The Head of Division of a global healthcare company became concerned at the effects of promoting experienced field sales representatives to field management positions without significant training in management skills. Typical problems included loss of performance in the team, stress for the new managers and in some instances valued representatives leaving the company.
Designing an accelerated management training programme
A brand new First Line/First Time Sales Manager training programme was designed and implemented under the title ‘Crossing the Line’. Using best principles of adult learning and incorporating experiential and accelerated learning techniques, the programme gave managers as real an experience of their new role as practically possible, before taking on a real team.
The programme combined extensive skill-building sessions, behavioural development and task leadership exercises with practice in coaching, appraisal and other essential management skills. The design built in a continuous flow of feedback from the facilitators and from other participants creating a positive, open learning environment from which everyone benefited.

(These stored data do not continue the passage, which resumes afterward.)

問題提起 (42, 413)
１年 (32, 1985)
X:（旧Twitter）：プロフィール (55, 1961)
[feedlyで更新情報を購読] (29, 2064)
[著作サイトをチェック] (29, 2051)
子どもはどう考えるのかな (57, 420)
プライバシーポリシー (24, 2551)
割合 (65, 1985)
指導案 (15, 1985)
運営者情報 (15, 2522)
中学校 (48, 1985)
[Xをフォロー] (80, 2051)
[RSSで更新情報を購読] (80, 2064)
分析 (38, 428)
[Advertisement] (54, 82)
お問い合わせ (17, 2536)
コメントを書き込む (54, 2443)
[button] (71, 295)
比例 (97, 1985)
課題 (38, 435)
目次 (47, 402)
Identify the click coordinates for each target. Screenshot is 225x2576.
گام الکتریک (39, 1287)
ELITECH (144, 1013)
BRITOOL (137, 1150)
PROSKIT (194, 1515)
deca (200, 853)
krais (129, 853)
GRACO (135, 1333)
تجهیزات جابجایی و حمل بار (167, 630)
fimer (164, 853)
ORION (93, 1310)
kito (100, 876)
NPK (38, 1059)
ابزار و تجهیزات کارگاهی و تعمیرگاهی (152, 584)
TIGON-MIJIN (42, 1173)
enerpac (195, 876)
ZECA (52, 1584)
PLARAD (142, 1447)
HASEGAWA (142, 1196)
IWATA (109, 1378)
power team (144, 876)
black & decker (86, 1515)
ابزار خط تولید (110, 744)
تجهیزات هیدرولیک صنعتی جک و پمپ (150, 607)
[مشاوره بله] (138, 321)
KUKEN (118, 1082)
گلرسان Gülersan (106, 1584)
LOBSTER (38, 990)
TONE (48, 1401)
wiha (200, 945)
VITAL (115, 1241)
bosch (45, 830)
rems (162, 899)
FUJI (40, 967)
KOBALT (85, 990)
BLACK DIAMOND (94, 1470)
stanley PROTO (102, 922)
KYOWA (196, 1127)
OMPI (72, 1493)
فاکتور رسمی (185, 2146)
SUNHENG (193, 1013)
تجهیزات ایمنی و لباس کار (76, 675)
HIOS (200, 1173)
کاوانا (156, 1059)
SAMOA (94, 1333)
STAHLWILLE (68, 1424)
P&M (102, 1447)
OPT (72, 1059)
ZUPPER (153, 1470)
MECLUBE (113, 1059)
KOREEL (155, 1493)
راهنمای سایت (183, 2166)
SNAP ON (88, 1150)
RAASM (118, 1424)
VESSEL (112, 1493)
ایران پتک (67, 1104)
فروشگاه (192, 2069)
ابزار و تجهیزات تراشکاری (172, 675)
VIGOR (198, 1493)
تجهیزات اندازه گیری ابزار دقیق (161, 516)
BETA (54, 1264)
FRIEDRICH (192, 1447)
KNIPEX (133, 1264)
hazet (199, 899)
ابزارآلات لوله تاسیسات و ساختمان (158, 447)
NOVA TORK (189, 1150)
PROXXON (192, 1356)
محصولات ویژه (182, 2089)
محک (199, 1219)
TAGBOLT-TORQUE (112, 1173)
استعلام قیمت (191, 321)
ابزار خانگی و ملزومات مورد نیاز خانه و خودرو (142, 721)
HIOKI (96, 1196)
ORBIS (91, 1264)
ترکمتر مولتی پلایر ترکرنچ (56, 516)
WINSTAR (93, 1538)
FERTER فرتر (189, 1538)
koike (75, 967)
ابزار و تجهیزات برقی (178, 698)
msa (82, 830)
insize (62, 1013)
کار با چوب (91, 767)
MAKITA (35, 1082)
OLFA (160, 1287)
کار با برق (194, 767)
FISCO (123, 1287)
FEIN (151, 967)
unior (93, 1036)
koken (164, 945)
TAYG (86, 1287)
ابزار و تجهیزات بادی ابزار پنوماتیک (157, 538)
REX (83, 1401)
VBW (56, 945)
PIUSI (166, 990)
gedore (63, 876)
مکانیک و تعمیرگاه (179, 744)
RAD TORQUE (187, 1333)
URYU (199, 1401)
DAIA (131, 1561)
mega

Crossing the line, for real
At the end of each programme the participants were presented with a completion certificate by the Head of Division and other senior managers, stepping forward to cross an actual line marked on the floor as they did so. Participant feedback was universal that the concept of ‘Crossing the Line’ had been very influential in helping them truly understand the transition they needed to make to become effective field managers and to focus them on the skills, behaviours and values they would need going forwards.
The effects were so dramatic that some of the new managers rapidly began to out-perform much more experienced field managers, who in turn asked for a development programme to suit their needs.
After a consultation process a programme was evolved to suit this group’s needs, based more in the practical application of leadership behaviours in the field, and implemented with equally good results.